Louis Loss, noted securities expert whom some describe as the intellectual father of modern securities law, became the principle drafter of the code.(66) Before his appointment, Loss had experienced a long SEC career, serving as staff attorney (1937-1944), Chief Counsel of the Division of Trading and Exchanges (1944-1948), and as Associate General Counsel (1948-1952).
The goals of the project were to codify the mass of securities law that had developed since 1900, to impose an order and coherence on the law, consistent with Loss's idealized vision that would establish securities law as a clear legal field with understandable, reasonable and responsible rules promoting predictable results for the capital marketplace.(67)
Part of the problem with the codification of federal securities law was that the process of codification was in some sense inconsistent with the extraordinarily rapid and monumental changes that were occurring in the structure of the securities marketplace since the 1930s.
The regulatory strategy of the SEC, taken from the legislation that created the agency and gave it authority, seemed increasingly out of touch with those changes, especially a growing body of economic theory, including an economic theory calling for an analysis of the cost versus benefit of particular securities regulation, that called into question the very desirability of government intervention.(68)

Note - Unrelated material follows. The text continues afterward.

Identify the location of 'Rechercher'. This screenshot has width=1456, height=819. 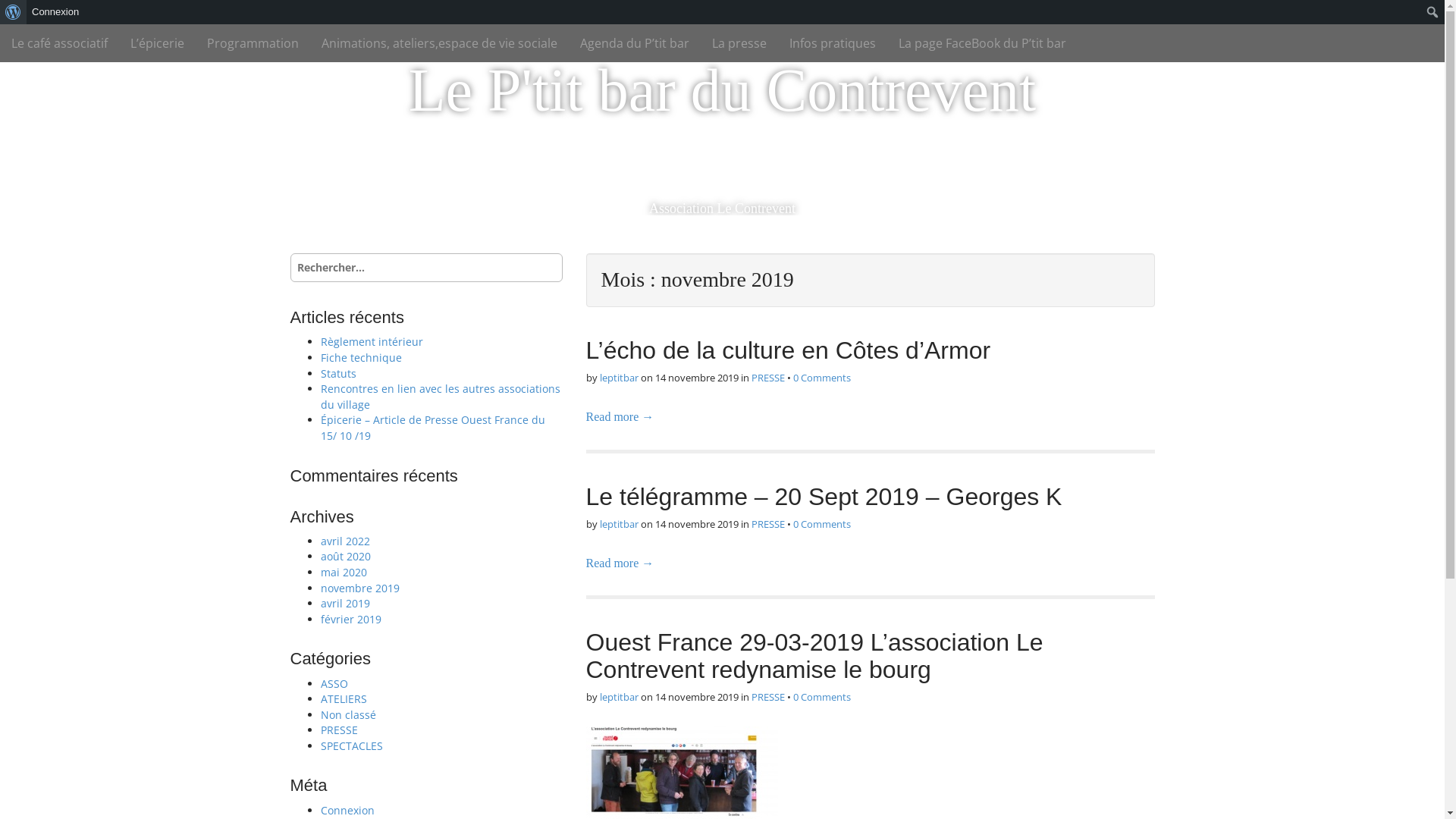
(26, 12).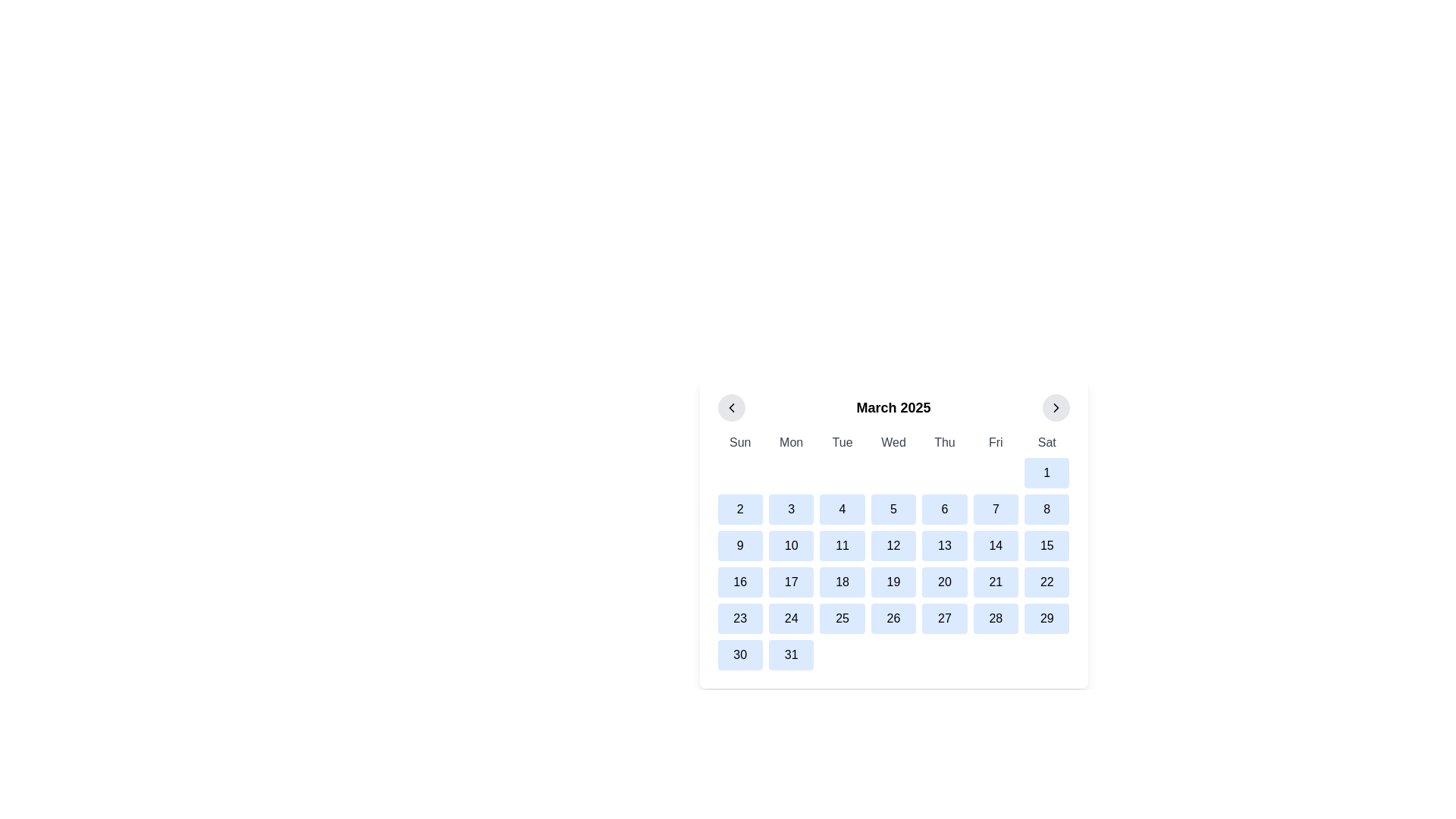  Describe the element at coordinates (1046, 546) in the screenshot. I see `the selectable day button in the calendar interface located in the fourth row and seventh column under the 'Sat' header` at that location.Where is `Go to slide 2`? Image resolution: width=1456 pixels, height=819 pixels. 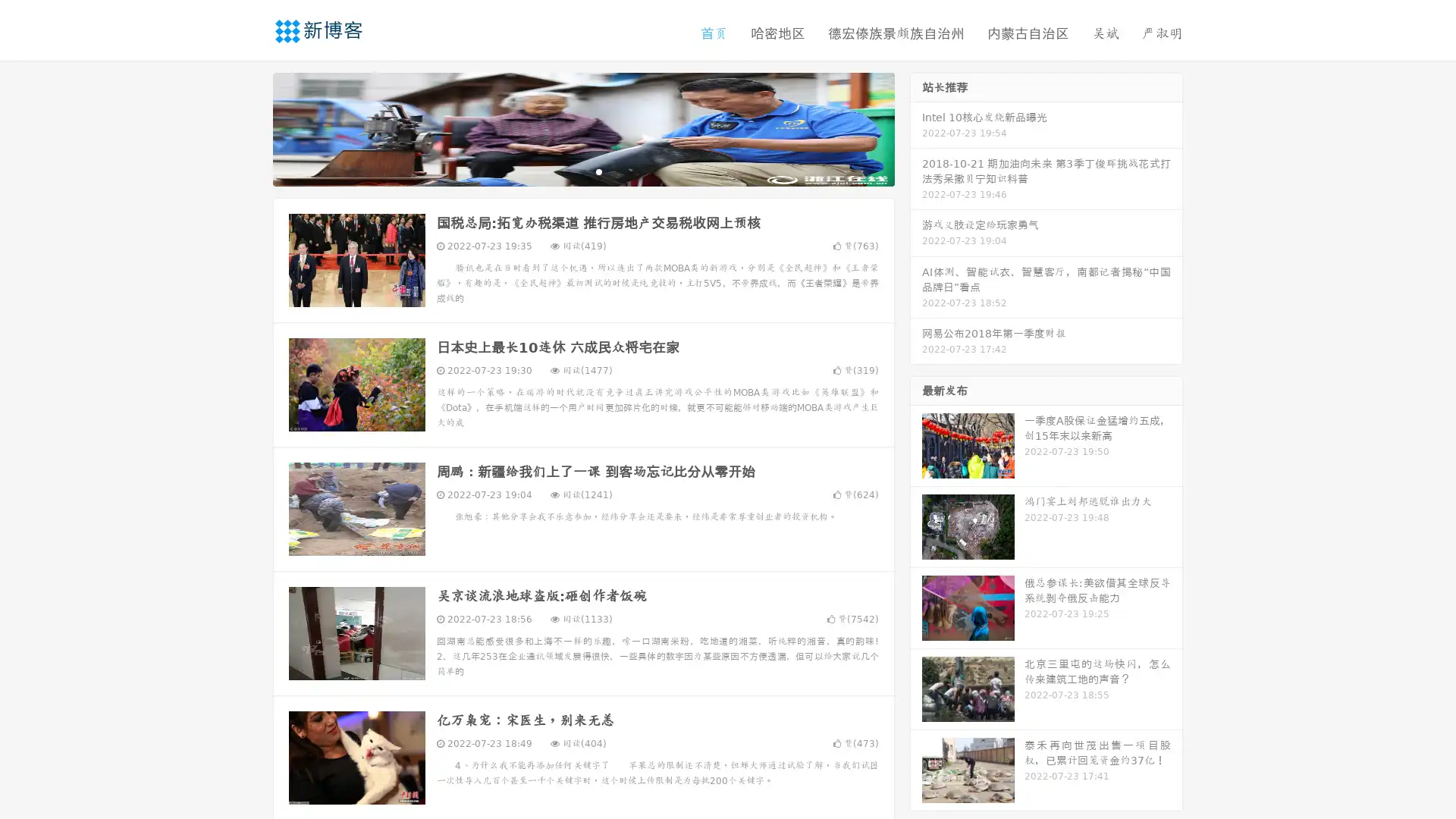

An example of this can be seen in the area of insider trading regulation, and the complicated and conflicted story of how, during the 1970s, the SEC and the courts fought over the rationale and legality of that regulation. Once again, as with the issue of corporate governance, resistance to a proposal for a federal code of conduct came from critics who relied on new economic theories as well as principles of federalism which suggested that state law could more properly establish rules for corporate board behavior and inside trader conduct.
The American Law Institute Project's contribution to the field of securities law cannot be underestimated. Inside the SEC, battles over the nature and authority of government regulation to promote marketplace competition and protect investor safety joined in the 1980s with a cost/benefit analysis of the value of government regulation.
Although the Federal Securities Code was not adopted, the importance of stating current law and doctrine with the goal of increasing understanding would permit a new generation of securities lawyers inside and outside the SEC to address the proper role of regulation of the marketplace.